• _WHAT IS REQUIRED_
When the string "computer" appears in a line of the records, show the whole line.

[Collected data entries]
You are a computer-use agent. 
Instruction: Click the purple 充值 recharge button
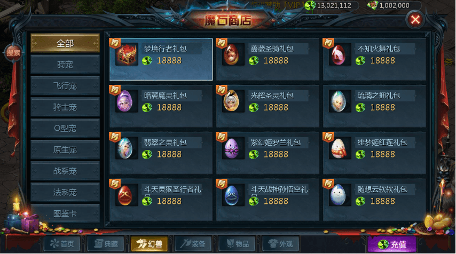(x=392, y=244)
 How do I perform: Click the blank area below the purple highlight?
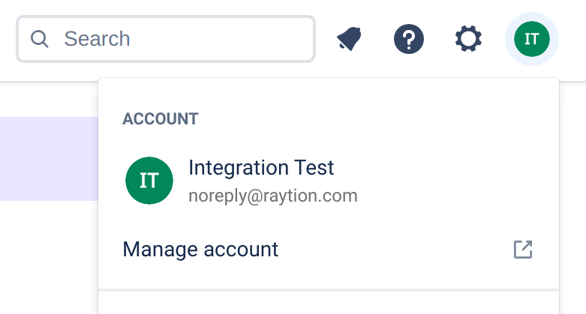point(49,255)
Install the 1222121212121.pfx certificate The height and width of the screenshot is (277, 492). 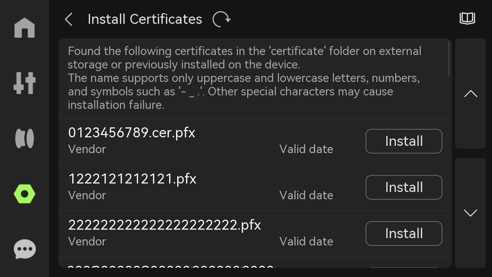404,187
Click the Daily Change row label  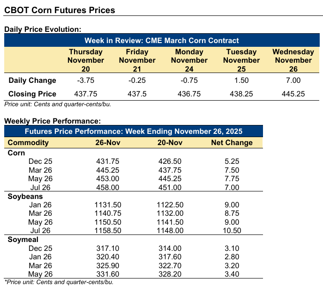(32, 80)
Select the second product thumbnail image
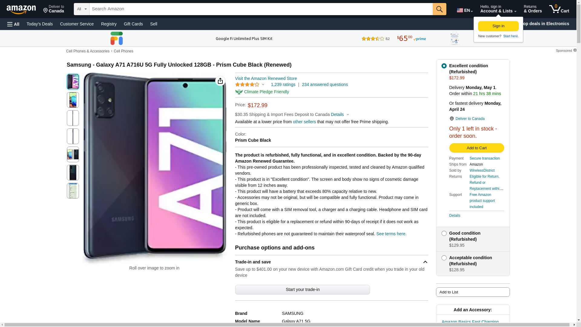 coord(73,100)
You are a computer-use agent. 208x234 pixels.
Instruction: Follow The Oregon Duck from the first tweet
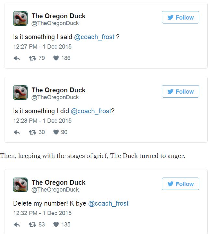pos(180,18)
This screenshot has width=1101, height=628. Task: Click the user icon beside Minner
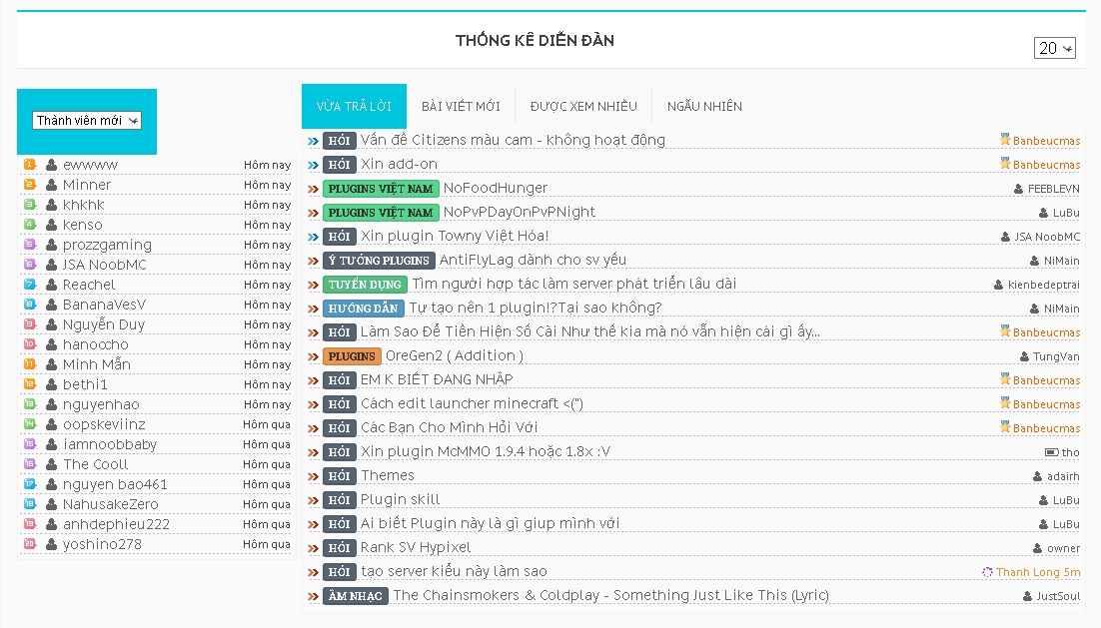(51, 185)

• _RESPONSE TO THIS TASK_
You are a computer-use agent. 
You are a computer-use agent. 208x234 pixels.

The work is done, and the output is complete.